Lines to be reproduced exactly: the one that holds "Given: Open Properties from the toolbar" and all those after it through the end of the data. Include no others.

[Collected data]
########################################

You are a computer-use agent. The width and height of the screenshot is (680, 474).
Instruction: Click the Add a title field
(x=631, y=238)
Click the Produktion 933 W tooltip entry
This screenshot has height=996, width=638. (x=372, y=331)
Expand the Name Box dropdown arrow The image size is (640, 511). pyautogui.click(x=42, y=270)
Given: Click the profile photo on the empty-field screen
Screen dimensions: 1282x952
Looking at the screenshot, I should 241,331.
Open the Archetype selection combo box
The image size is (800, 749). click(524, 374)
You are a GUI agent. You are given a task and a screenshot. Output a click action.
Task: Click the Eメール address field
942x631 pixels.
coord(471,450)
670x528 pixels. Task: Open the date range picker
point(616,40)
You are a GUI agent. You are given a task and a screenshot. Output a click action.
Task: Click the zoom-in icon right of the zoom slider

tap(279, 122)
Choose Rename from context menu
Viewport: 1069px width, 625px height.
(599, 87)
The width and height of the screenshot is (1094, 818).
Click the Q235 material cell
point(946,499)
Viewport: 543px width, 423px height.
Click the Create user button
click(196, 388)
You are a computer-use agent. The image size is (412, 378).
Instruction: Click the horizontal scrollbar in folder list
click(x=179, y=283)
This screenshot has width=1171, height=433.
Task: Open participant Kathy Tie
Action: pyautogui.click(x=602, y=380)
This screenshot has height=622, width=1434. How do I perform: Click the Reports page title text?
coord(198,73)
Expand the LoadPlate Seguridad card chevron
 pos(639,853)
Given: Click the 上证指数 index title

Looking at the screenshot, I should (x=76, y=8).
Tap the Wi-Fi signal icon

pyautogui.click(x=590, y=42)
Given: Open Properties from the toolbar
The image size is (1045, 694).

########################################

[Expected answer]
Given: Open Properties from the toolbar
The image size is (1045, 694).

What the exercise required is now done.